• WORK ITEM: From the line that contains "Given: Open new browser tab with plus icon" to the last line of the data below, transcribe every line exactly. Do not include the pictures.

•••

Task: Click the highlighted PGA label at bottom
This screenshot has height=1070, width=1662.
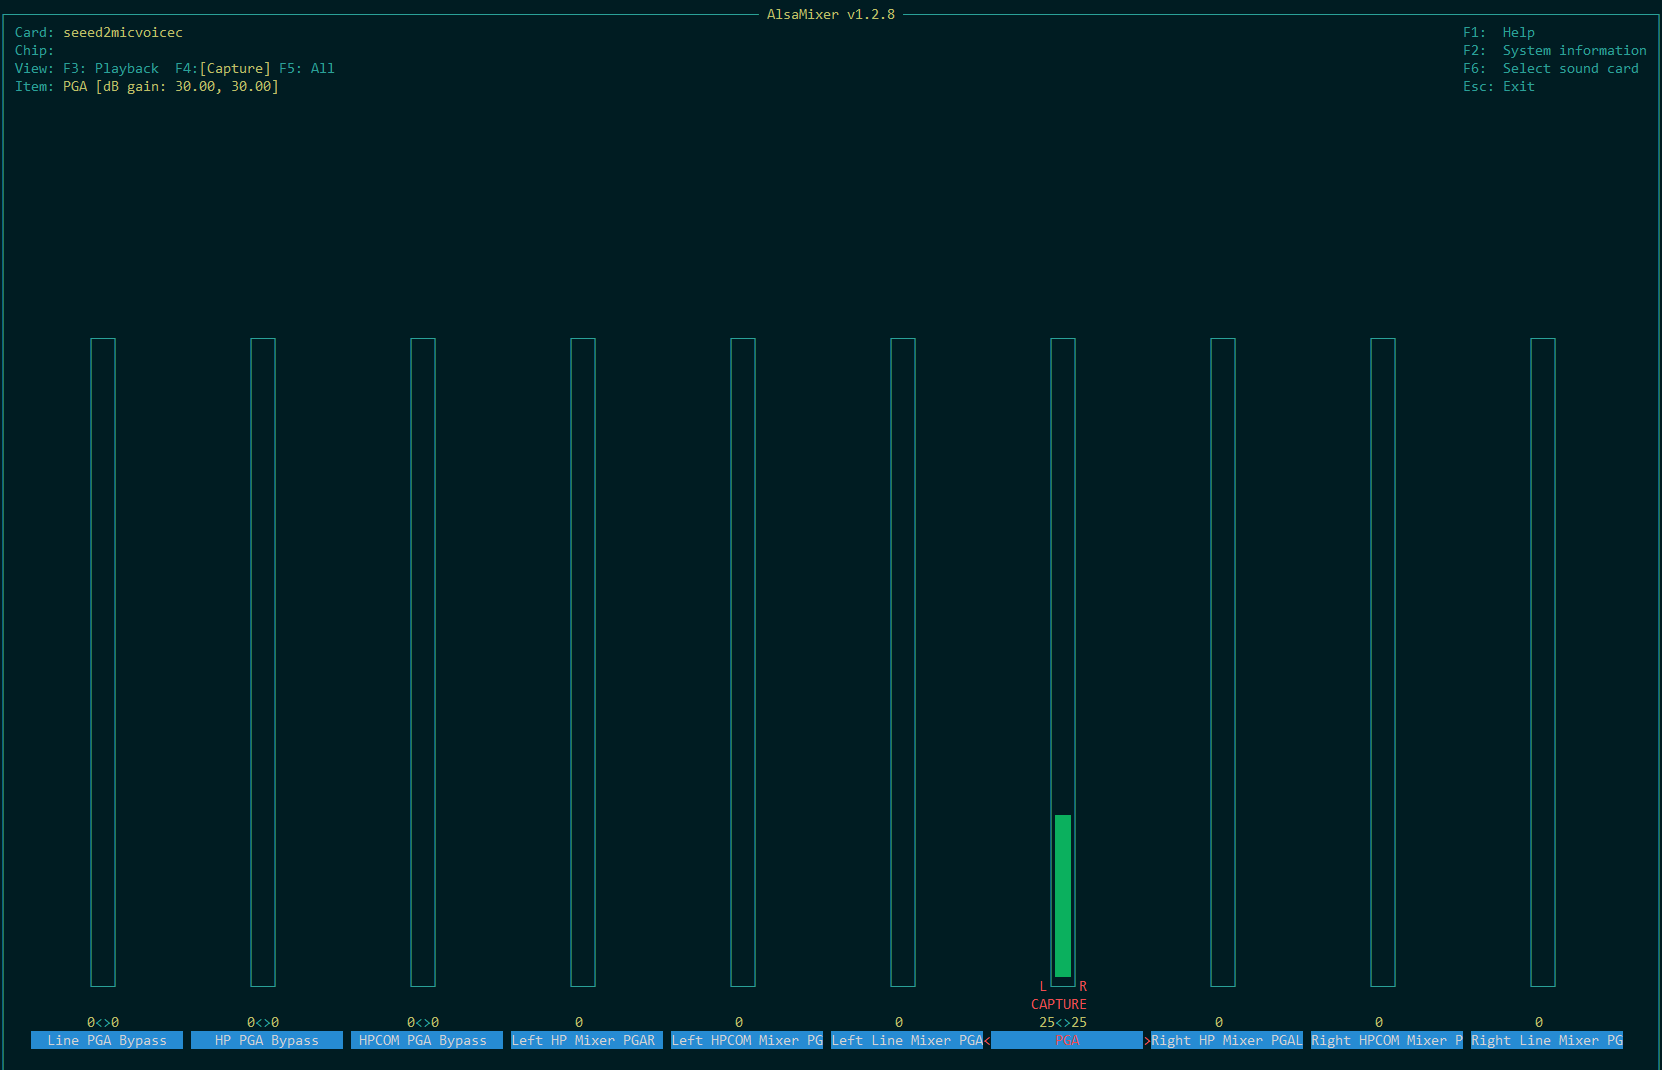Action: (x=1067, y=1040)
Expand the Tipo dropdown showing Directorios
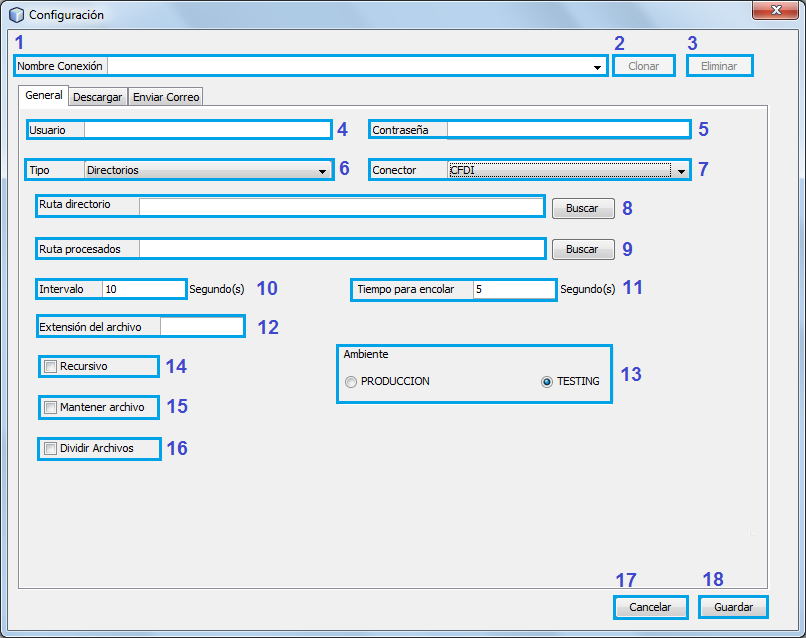Viewport: 806px width, 638px height. 322,171
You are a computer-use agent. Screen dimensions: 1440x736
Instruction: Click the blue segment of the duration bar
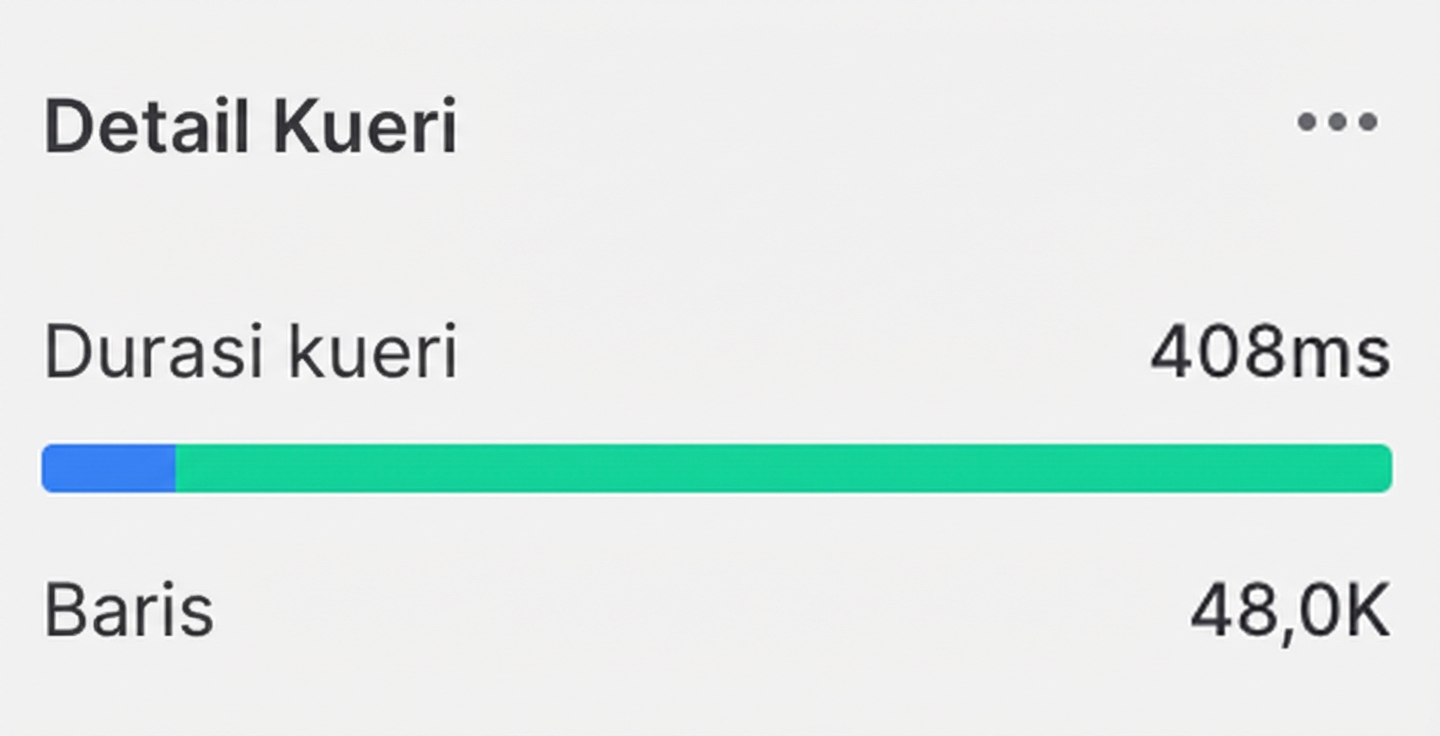tap(109, 468)
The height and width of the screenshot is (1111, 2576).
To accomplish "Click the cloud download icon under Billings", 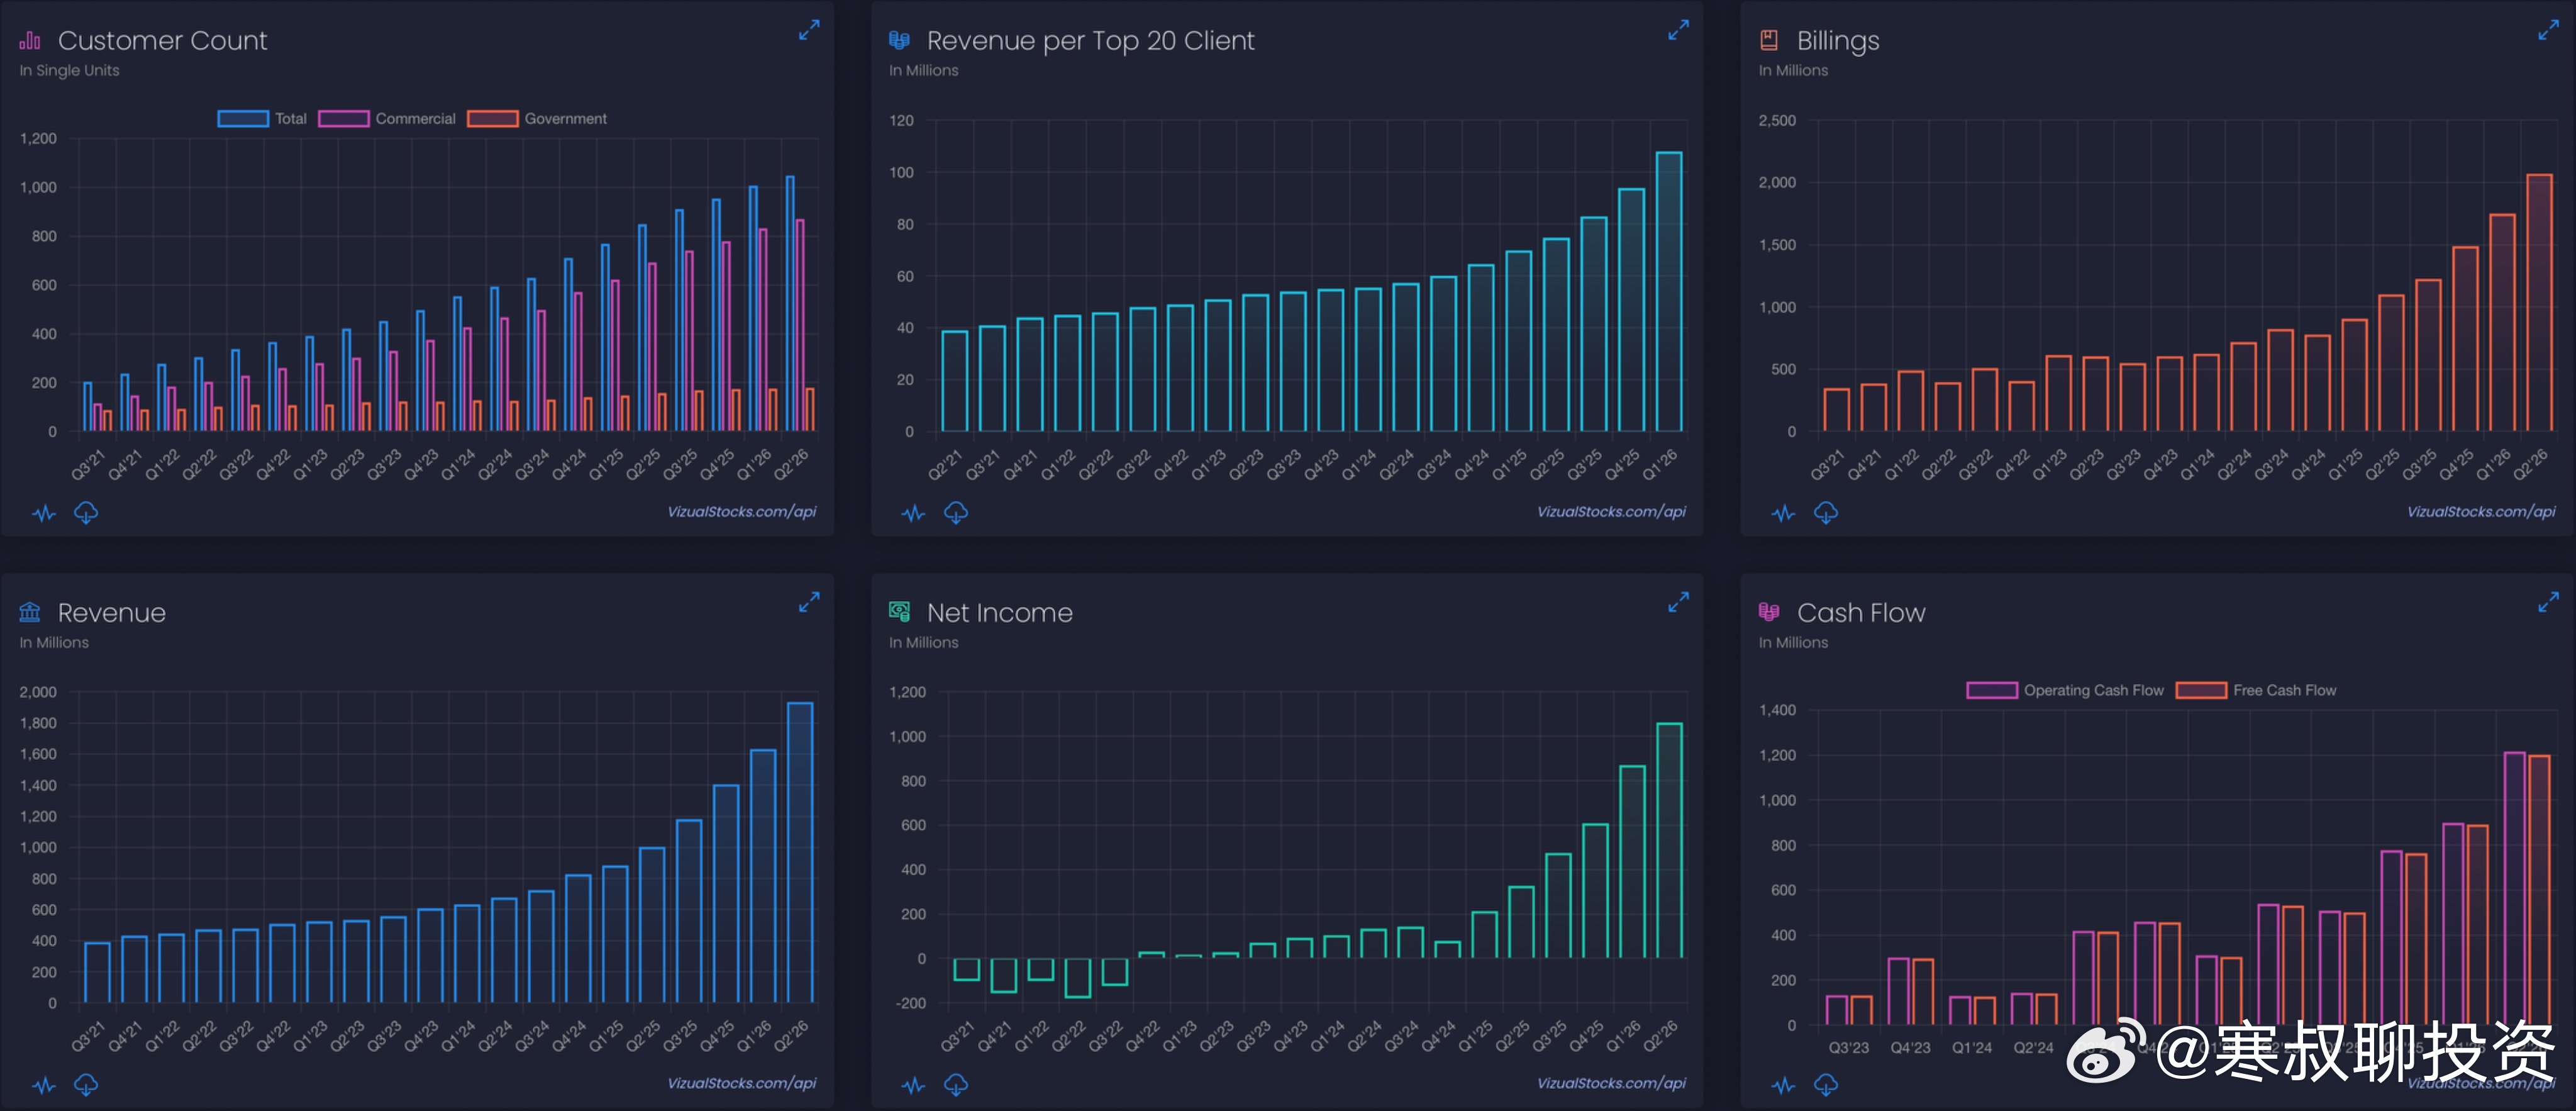I will click(x=1826, y=513).
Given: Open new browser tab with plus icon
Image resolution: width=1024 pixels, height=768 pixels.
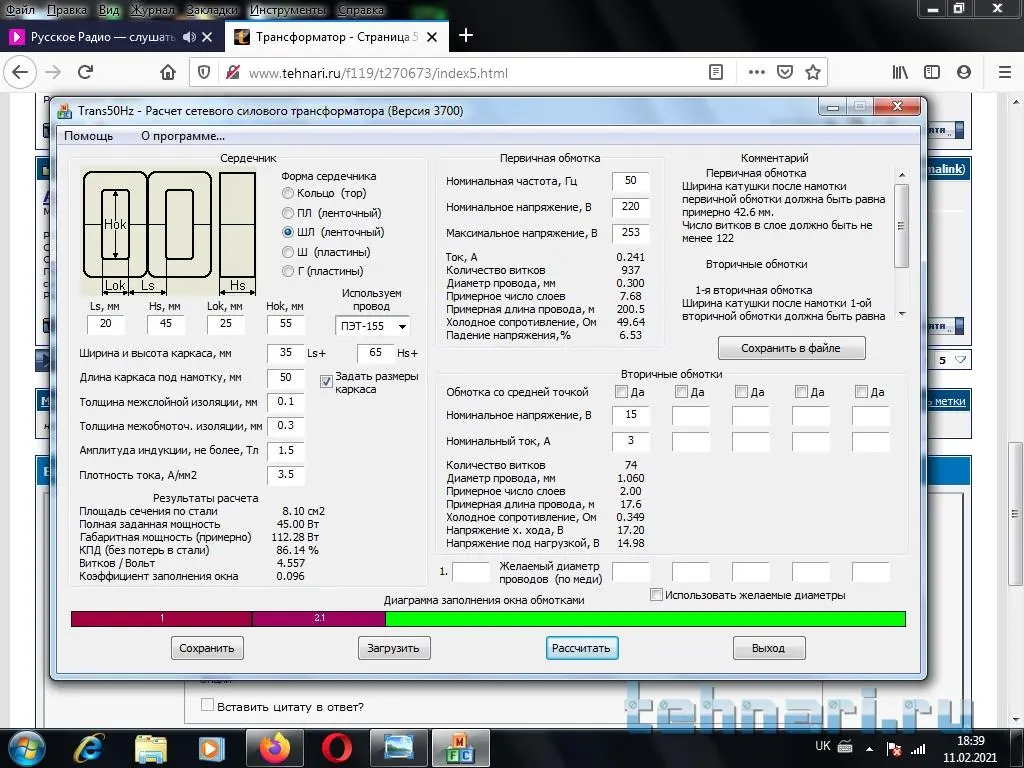Looking at the screenshot, I should 465,36.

•••

• ANSWER TO THIS PROBLEM:
Given: Open new browser tab with plus icon
Image resolution: width=1024 pixels, height=768 pixels.
Looking at the screenshot, I should 465,36.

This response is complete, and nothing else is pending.